▸ Work task
Both the line with "Load More ▼ (975, 729)" and the line with "Watch Trailer (603, 803)" in the records below must appear in the output, along with every line between them, exactly and with nothing added.

___ The data ___

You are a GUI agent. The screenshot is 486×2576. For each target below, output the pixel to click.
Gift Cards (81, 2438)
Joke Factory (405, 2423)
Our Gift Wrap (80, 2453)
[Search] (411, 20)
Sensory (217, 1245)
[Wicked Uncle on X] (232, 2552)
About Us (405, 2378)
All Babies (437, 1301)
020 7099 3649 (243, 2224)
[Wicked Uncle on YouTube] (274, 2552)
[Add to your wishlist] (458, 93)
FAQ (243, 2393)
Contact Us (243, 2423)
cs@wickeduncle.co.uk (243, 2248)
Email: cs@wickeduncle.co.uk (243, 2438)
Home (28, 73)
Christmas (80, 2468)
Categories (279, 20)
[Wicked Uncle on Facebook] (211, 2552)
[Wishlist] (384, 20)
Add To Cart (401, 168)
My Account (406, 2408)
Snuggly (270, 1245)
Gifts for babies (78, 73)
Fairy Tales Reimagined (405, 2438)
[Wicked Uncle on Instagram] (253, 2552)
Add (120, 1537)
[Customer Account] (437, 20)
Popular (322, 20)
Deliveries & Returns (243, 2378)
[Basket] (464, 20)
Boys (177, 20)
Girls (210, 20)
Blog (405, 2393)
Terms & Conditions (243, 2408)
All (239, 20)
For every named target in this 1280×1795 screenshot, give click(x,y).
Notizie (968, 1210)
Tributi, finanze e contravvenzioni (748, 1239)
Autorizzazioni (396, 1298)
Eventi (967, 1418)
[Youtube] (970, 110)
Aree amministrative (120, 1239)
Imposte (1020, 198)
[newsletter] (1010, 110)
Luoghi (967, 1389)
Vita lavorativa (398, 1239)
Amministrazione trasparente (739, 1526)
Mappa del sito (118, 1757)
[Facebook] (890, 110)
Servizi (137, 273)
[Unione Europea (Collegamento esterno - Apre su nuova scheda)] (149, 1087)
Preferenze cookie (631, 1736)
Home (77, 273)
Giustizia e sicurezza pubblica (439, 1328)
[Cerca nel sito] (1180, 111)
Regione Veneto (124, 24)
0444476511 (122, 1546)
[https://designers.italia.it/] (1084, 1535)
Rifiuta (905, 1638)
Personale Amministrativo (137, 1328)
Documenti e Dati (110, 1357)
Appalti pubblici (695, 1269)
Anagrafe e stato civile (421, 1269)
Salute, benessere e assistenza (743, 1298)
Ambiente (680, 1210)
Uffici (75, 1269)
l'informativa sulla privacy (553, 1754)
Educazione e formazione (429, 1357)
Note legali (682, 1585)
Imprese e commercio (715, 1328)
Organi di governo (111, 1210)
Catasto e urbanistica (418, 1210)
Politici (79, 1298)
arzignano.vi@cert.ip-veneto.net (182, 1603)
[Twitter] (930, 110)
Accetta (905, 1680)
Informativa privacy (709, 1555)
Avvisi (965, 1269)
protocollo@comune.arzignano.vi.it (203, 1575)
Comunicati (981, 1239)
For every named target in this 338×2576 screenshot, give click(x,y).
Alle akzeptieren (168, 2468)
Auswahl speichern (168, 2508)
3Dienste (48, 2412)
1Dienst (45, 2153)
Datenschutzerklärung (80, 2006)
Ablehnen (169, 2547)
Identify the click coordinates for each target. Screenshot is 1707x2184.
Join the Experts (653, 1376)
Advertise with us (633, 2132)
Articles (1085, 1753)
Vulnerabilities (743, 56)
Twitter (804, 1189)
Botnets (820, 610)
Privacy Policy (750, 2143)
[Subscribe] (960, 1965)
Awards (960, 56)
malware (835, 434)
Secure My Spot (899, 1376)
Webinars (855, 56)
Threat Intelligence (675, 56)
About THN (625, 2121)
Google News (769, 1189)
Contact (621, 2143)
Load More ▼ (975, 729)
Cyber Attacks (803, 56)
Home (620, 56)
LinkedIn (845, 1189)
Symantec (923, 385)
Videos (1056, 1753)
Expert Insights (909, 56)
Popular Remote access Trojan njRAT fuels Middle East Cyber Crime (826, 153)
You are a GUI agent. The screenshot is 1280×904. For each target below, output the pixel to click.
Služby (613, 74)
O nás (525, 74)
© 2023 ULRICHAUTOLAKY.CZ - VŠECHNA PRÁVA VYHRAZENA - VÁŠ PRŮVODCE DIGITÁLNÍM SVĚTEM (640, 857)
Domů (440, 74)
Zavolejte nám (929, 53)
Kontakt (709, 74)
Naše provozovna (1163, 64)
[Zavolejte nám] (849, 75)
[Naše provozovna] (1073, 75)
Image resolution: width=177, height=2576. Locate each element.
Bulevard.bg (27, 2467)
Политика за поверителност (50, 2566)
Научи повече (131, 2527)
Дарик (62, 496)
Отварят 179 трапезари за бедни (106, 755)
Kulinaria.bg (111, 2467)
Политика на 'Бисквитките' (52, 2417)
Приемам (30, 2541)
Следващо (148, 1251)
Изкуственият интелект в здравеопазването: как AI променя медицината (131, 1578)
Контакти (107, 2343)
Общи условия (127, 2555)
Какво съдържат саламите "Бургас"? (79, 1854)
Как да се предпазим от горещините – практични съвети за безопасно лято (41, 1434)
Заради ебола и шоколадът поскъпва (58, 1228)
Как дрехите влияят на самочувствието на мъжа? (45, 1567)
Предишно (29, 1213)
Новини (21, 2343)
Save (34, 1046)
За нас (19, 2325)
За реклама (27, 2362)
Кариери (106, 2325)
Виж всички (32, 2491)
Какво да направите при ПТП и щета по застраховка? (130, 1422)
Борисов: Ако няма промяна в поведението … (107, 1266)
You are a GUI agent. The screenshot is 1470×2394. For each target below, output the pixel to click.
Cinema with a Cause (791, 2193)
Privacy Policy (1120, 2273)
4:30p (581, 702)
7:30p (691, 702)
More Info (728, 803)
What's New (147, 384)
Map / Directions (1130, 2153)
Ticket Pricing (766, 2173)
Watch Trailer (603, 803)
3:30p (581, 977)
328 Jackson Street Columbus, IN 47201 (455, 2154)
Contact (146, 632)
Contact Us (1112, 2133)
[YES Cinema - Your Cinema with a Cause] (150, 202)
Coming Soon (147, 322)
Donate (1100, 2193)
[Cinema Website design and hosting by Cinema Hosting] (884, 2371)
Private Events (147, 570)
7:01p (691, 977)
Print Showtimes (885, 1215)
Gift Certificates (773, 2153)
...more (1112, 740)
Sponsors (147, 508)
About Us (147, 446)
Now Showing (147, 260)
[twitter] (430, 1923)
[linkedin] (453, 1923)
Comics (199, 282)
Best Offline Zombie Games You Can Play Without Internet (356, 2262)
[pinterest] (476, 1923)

___

▸ Answer section
Load More ▼ (975, 729)
Cyber Attacks (803, 56)
Home (620, 56)
LinkedIn (845, 1189)
Symantec (923, 385)
Videos (1056, 1753)
Expert Insights (909, 56)
Popular Remote access Trojan njRAT fuels Middle East Cyber Crime (826, 153)
You are a GUI agent. The screenshot is 1280×904. For each target below, output the pixel to click.
Služby (613, 74)
O nás (525, 74)
© 2023 ULRICHAUTOLAKY.CZ - VŠECHNA PRÁVA VYHRAZENA - VÁŠ PRŮVODCE DIGITÁLNÍM SVĚTEM (640, 857)
Domů (440, 74)
Zavolejte nám (929, 53)
Kontakt (709, 74)
Naše provozovna (1163, 64)
[Zavolejte nám] (849, 75)
[Naše provozovna] (1073, 75)
Image resolution: width=177, height=2576. Locate each element.
Bulevard.bg (27, 2467)
Политика за поверителност (50, 2566)
Научи повече (131, 2527)
Дарик (62, 496)
Отварят 179 трапезари за бедни (106, 755)
Kulinaria.bg (111, 2467)
Политика на 'Бисквитките' (52, 2417)
Приемам (30, 2541)
Следващо (148, 1251)
Изкуственият интелект в здравеопазването: как AI променя медицината (131, 1578)
Контакти (107, 2343)
Общи условия (127, 2555)
Какво съдържат саламите "Бургас"? (79, 1854)
Как да се предпазим от горещините – практични съвети за безопасно лято (41, 1434)
Заради ебола и шоколадът поскъпва (58, 1228)
Как дрехите влияят на самочувствието на мъжа? (45, 1567)
Предишно (29, 1213)
Новини (21, 2343)
Save (34, 1046)
За нас (19, 2325)
За реклама (27, 2362)
Кариери (106, 2325)
Виж всички (32, 2491)
Какво да направите при ПТП и щета по застраховка? (130, 1422)
Борисов: Ако няма промяна в поведението … (107, 1266)
You are a GUI agent. The screenshot is 1470×2394. For each target below, output the pixel to click.
Cinema with a Cause (791, 2193)
Privacy Policy (1120, 2273)
4:30p (581, 702)
7:30p (691, 702)
More Info (728, 803)
What's New (147, 384)
Map / Directions (1130, 2153)
Ticket Pricing (766, 2173)
Watch Trailer (603, 803)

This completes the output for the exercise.